**WHAT TO DO**. Reproduce the material below, swapping every occurrence of "How do I perform" for "How can I do" and leaving everything else untouched.

### EXTRACTED INFORMATION ###

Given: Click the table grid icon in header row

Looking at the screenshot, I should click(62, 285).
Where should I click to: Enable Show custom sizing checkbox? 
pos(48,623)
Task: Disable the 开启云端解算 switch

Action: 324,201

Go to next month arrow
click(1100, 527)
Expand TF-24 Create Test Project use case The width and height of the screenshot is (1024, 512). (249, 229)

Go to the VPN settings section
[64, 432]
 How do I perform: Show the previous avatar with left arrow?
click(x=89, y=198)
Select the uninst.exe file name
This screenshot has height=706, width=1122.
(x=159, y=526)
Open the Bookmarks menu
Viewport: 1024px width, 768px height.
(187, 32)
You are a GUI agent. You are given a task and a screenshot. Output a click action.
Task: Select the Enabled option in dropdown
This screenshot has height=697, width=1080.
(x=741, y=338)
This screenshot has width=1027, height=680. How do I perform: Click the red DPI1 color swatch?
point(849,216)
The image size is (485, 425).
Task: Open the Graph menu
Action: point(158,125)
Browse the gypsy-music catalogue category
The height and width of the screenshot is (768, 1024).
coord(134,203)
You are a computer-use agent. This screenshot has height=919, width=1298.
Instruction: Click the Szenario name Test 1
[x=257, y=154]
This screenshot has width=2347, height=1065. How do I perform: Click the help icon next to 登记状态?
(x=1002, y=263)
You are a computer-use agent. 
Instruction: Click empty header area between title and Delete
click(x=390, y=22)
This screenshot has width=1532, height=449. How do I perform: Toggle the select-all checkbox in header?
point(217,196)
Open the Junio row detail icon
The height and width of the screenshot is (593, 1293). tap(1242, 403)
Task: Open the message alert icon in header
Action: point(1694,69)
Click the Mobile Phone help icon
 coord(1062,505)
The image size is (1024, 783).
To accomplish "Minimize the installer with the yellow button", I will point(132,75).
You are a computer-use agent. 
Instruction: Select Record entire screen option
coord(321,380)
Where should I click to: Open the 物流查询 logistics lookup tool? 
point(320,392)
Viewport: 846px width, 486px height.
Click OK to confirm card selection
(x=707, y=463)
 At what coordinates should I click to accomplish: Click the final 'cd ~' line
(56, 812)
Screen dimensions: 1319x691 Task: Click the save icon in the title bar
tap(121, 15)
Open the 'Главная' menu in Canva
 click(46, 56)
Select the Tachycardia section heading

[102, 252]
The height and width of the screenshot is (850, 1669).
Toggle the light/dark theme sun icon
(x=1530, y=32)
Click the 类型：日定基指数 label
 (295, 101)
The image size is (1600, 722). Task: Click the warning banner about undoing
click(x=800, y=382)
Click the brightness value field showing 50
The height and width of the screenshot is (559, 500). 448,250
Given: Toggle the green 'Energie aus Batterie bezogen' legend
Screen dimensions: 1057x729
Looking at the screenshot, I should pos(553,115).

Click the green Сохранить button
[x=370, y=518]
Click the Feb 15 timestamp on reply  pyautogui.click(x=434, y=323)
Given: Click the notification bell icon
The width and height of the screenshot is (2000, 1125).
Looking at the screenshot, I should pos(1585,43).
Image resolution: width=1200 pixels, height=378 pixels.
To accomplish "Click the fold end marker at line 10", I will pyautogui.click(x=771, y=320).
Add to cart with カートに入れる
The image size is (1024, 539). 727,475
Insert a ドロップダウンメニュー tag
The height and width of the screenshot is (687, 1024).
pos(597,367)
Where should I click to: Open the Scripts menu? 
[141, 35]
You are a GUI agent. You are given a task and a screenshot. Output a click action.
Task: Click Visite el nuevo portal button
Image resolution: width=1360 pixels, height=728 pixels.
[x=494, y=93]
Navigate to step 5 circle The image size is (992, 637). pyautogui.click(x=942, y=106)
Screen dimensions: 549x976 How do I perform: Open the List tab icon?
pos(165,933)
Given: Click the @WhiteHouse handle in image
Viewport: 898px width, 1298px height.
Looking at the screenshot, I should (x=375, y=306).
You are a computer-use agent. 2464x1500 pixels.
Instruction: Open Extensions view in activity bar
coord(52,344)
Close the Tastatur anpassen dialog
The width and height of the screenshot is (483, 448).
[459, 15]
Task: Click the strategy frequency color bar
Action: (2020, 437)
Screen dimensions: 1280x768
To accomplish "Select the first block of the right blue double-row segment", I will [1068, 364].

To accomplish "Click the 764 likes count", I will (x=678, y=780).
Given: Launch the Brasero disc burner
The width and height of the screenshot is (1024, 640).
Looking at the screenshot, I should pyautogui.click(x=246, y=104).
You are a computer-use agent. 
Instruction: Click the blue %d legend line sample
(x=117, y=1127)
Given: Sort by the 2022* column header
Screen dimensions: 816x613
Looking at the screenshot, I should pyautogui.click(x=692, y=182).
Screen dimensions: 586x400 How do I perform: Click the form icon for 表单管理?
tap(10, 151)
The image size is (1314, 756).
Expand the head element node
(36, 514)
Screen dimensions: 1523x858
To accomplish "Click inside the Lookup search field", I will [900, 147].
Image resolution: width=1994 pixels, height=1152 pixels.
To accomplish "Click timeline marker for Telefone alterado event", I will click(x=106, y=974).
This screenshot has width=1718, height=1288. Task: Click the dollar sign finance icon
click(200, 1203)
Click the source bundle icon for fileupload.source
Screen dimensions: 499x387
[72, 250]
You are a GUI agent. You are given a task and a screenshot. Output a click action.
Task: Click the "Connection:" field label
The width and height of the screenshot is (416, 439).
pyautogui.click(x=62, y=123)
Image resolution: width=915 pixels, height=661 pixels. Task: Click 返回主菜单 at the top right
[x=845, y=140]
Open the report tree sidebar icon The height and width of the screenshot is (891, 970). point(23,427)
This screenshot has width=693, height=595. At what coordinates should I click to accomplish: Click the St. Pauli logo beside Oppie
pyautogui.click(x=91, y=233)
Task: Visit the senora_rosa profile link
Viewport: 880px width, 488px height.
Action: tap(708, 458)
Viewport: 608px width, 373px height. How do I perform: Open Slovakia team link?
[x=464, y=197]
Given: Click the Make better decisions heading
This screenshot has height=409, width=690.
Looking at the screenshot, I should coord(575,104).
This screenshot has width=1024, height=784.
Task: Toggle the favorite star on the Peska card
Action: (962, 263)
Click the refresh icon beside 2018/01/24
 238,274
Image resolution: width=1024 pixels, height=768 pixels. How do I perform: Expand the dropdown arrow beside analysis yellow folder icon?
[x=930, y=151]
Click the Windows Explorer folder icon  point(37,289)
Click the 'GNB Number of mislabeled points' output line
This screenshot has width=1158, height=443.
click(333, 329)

###

**CORRECT RESULT**.
Given: Click the table grid icon in header row

Looking at the screenshot, I should click(62, 285).
Where should I click to: Enable Show custom sizing checkbox? 
pos(48,623)
Task: Disable the 开启云端解算 switch

Action: 324,201

Go to next month arrow
click(1100, 527)
Expand TF-24 Create Test Project use case The width and height of the screenshot is (1024, 512). (249, 229)

Go to the VPN settings section
[64, 432]
 How can I do: Show the previous avatar with left arrow?
click(x=89, y=198)
Select the uninst.exe file name
This screenshot has height=706, width=1122.
(x=159, y=526)
Open the Bookmarks menu
Viewport: 1024px width, 768px height.
(187, 32)
You are a GUI agent. You are given a task and a screenshot. Output a click action.
Task: Select the Enabled option in dropdown
This screenshot has height=697, width=1080.
(x=741, y=338)
This screenshot has width=1027, height=680. How can I do: Click the red DPI1 color swatch?
point(849,216)
The image size is (485, 425).
Task: Open the Graph menu
Action: point(158,125)
Browse the gypsy-music catalogue category
The height and width of the screenshot is (768, 1024).
coord(134,203)
You are a computer-use agent. This screenshot has height=919, width=1298.
Instruction: Click the Szenario name Test 1
[x=257, y=154]
This screenshot has width=2347, height=1065. How can I do: Click the help icon next to 登记状态?
(x=1002, y=263)
You are a computer-use agent. 
Instruction: Click empty header area between title and Delete
click(x=390, y=22)
This screenshot has width=1532, height=449. How can I do: Toggle the select-all checkbox in header?
point(217,196)
Open the Junio row detail icon
The height and width of the screenshot is (593, 1293). tap(1242, 403)
Task: Open the message alert icon in header
Action: point(1694,69)
Click the Mobile Phone help icon
 coord(1062,505)
The image size is (1024, 783).
To accomplish "Minimize the installer with the yellow button", I will point(132,75).
You are a computer-use agent. 
Instruction: Select Record entire screen option
coord(321,380)
Where should I click to: Open the 物流查询 logistics lookup tool? 
point(320,392)
Viewport: 846px width, 486px height.
Click OK to confirm card selection
(x=707, y=463)
 At what coordinates should I click to accomplish: Click the final 'cd ~' line
(56, 812)
Screen dimensions: 1319x691 Task: Click the save icon in the title bar
tap(121, 15)
Open the 'Главная' menu in Canva
 click(46, 56)
Select the Tachycardia section heading

[102, 252]
The height and width of the screenshot is (850, 1669).
Toggle the light/dark theme sun icon
(x=1530, y=32)
Click the 类型：日定基指数 label
 (295, 101)
The image size is (1600, 722). Task: Click the warning banner about undoing
click(x=800, y=382)
Click the brightness value field showing 50
The height and width of the screenshot is (559, 500). 448,250
Given: Toggle the green 'Energie aus Batterie bezogen' legend
Screen dimensions: 1057x729
Looking at the screenshot, I should pos(553,115).

Click the green Сохранить button
[x=370, y=518]
Click the Feb 15 timestamp on reply  pyautogui.click(x=434, y=323)
Given: Click the notification bell icon
The width and height of the screenshot is (2000, 1125).
Looking at the screenshot, I should pos(1585,43).
Image resolution: width=1200 pixels, height=378 pixels.
To accomplish "Click the fold end marker at line 10", I will pyautogui.click(x=771, y=320).
Add to cart with カートに入れる
The image size is (1024, 539). 727,475
Insert a ドロップダウンメニュー tag
The height and width of the screenshot is (687, 1024).
pos(597,367)
Where should I click to: Open the Scripts menu? 
[141, 35]
You are a GUI agent. You are given a task and a screenshot. Output a click action.
Task: Click Visite el nuevo portal button
Image resolution: width=1360 pixels, height=728 pixels.
[x=494, y=93]
Navigate to step 5 circle The image size is (992, 637). pyautogui.click(x=942, y=106)
Screen dimensions: 549x976 How can I do: Open the List tab icon?
pos(165,933)
Given: Click the @WhiteHouse handle in image
Viewport: 898px width, 1298px height.
Looking at the screenshot, I should (x=375, y=306).
You are a computer-use agent. 2464x1500 pixels.
Instruction: Open Extensions view in activity bar
coord(52,344)
Close the Tastatur anpassen dialog
The width and height of the screenshot is (483, 448).
[459, 15]
Task: Click the strategy frequency color bar
Action: (2020, 437)
Screen dimensions: 1280x768
To accomplish "Select the first block of the right blue double-row segment", I will [1068, 364].

To accomplish "Click the 764 likes count", I will (x=678, y=780).
Given: Launch the Brasero disc burner
The width and height of the screenshot is (1024, 640).
Looking at the screenshot, I should pyautogui.click(x=246, y=104).
You are a computer-use agent. 
Instruction: Click the blue %d legend line sample
(x=117, y=1127)
Given: Sort by the 2022* column header
Screen dimensions: 816x613
Looking at the screenshot, I should pyautogui.click(x=692, y=182).
Screen dimensions: 586x400 How can I do: Click the form icon for 表单管理?
tap(10, 151)
The image size is (1314, 756).
Expand the head element node
(36, 514)
Screen dimensions: 1523x858
To accomplish "Click inside the Lookup search field", I will [900, 147].
Image resolution: width=1994 pixels, height=1152 pixels.
To accomplish "Click timeline marker for Telefone alterado event", I will click(x=106, y=974).
This screenshot has width=1718, height=1288. Task: Click the dollar sign finance icon
click(200, 1203)
Click the source bundle icon for fileupload.source
Screen dimensions: 499x387
[72, 250]
You are a GUI agent. You are given a task and a screenshot. Output a click action.
Task: Click the "Connection:" field label
The width and height of the screenshot is (416, 439).
pyautogui.click(x=62, y=123)
Image resolution: width=915 pixels, height=661 pixels. Task: Click 返回主菜单 at the top right
[x=845, y=140]
Open the report tree sidebar icon The height and width of the screenshot is (891, 970). point(23,427)
This screenshot has width=693, height=595. At what coordinates should I click to accomplish: Click the St. Pauli logo beside Oppie
pyautogui.click(x=91, y=233)
Task: Visit the senora_rosa profile link
Viewport: 880px width, 488px height.
Action: tap(708, 458)
Viewport: 608px width, 373px height. How can I do: Open Slovakia team link?
[x=464, y=197]
Given: Click the Make better decisions heading
This screenshot has height=409, width=690.
Looking at the screenshot, I should coord(575,104).
This screenshot has width=1024, height=784.
Task: Toggle the favorite star on the Peska card
Action: (962, 263)
Click the refresh icon beside 2018/01/24
 238,274
Image resolution: width=1024 pixels, height=768 pixels. How can I do: Expand the dropdown arrow beside analysis yellow folder icon?
[x=930, y=151]
Click the Windows Explorer folder icon  point(37,289)
Click the 'GNB Number of mislabeled points' output line
This screenshot has width=1158, height=443.
click(333, 329)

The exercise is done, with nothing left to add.